Document extract:
# 그만두다 / 멈추다 /  그치다 / 서다



## 82riceballs

Hi all,

I have a question about the difference between all these ways of saying "stop" in Korean.
그만두다
멈추다
그치다
서다
거두다

I had learned that 그만두다 meant to stop something permanently (e.g. 알바를 그만뒀다) and 멈추다 means to stop something temporarily (하든 일을 멈춰서 일어서다). And I've only heard 그치다 in the context of rain/snow... but it feels more complex than that.

If you could help me with the following questions, I think I could have a better understanding of what their differences are:

1. "말, 웃음 따위를 그치거나 그만두다." (거두다 Naver definition)
What is the difference between 그치다 and 그만두다 here??

2. 잠깐 멈춰서 지도 보자!
You can NOT replace 멈추다 with 그치다/그만두다/거두다/서다 here, right?? Or can you??

3. 정쟁을 멈추다 to *temporarily* stop a war, like the Korean War
So can you also say 전쟁을 그만두다 to mean "to get out of a war"/"to stop fighting a war"
Can you use any of 그치다/거두다/서다 here as well?

4. 엘리베이터/버스가 섰다. Can you replace 서다 with any of the others?

5. 그는 한번 말을 시작하면 그칠 줄 모른다 
Can you replace 그치다 here with 그만두다/거두다/서다/멈추다??

Thanks so much!!!

Information supplied:

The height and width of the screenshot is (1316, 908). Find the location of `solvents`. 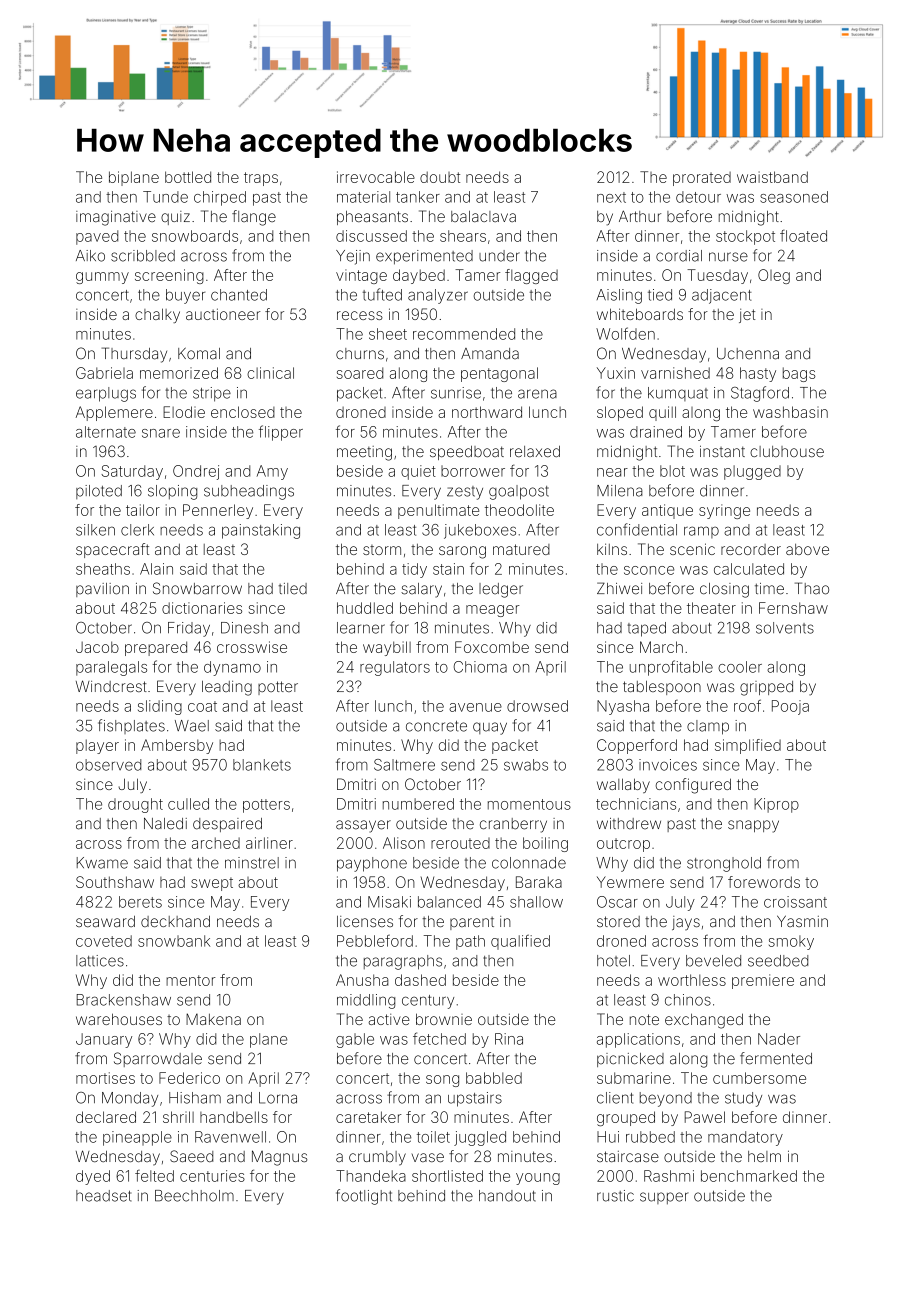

Complete the following:
A - Do the following statements agree with the forum post on Korean words for "stop" above? Answer yes or no for each, and quote the words from the post that decide it.
(i) The poster learned that 멈추다 means to stop something permanently.
(ii) The poster has heard 그치다 only in the context of rain or snow.
(iii) The Naver definition the poster quotes is the definition of 그만두다.
B - In the forum post on Korean words for "stop," what example does the poster give of stopping something permanently with 그만두다?
C - Carry on the forum post on Korean words for "stop" from the point where it ends.

Answers to the tasks:
A -
(i) No: "멈추다 means to stop something temporarily"
(ii) Yes: "I've only heard 그치다 in the context of rain/snow"
(iii) No: "(거두다 Naver definition)"

B - 알바를 그만뒀다

C -
----------



## chocococo2

1. "말, 웃음 따위를 그치거나 그만두다." (거두다 Naver definition)
What is the difference between 그치다 and 그만두다 here??
그치다 means 'stop something' or 'stop'. Intransitive/Transitive
그만두다 means both 'stop something' and 'quit something'. *Only transitive*

For example :
그가 침대에서 나오자마자, 그 이상한 소리가 그쳤다. 
The weird sounds stopped as soon as he got out of bed.

Plus,
actually 거두다 means 'take something back', 'take back one's offer' and 'take back one's words'. Transitive.
멈추다 means 'stop something'. (or it means just 'stop' when it is intransitive) Intransitive/Transitive


2. 잠깐 멈춰서 지도 보자!
You can NOT replace 멈추다 with 그치다/그만두다/거두다/서다 here, right?? Or can you??
First, 잠깐 멈춰서 지도*를* 보자! is better than 잠깐 멈춰서 지도 보자!.
And you can use '서다' like this : 잠깐 서서 지도를 보자.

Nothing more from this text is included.